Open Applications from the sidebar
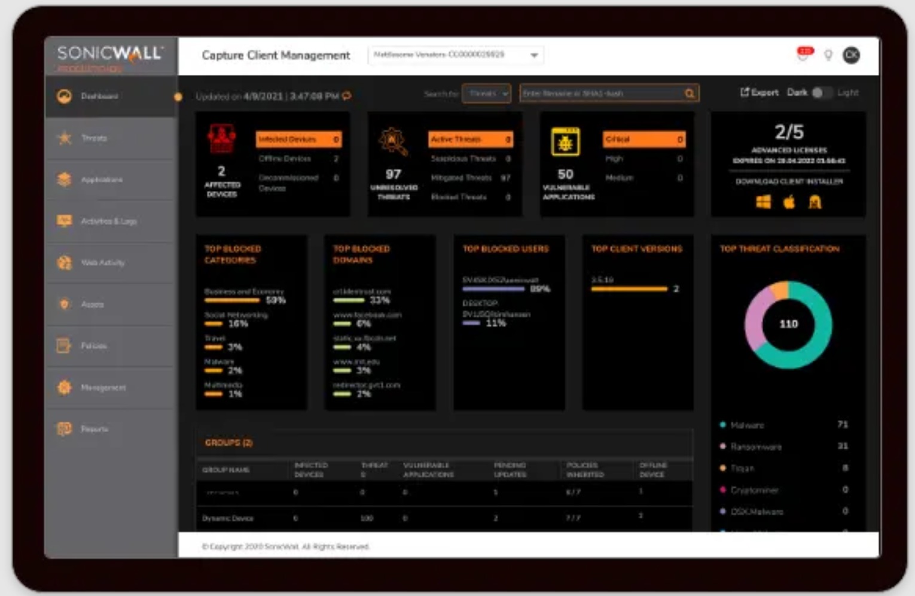The image size is (915, 596). click(101, 180)
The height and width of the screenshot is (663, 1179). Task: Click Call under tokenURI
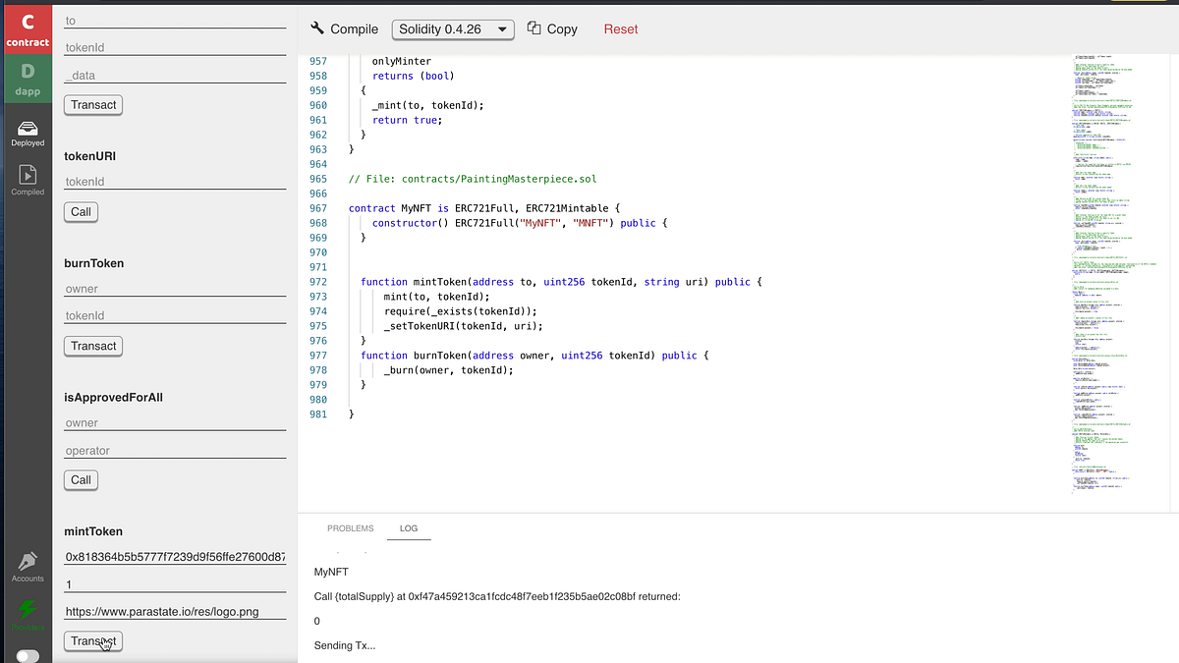click(x=81, y=211)
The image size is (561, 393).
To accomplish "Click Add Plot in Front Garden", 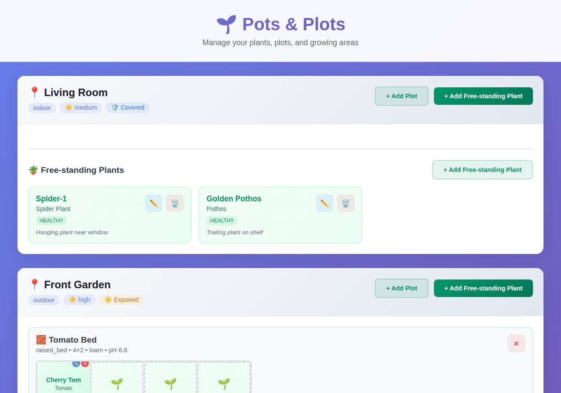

▬▬▬▬▬▬

__What to do__:
Omitting all pictures, restate word for word the lines from the one containing "The height and" through the last line of the data.

__Task answer__:
The height and width of the screenshot is (663, 1179). Task: Click Call under tokenURI
click(x=81, y=211)
The image size is (561, 393).
To accomplish "Click Add Plot in Front Garden", 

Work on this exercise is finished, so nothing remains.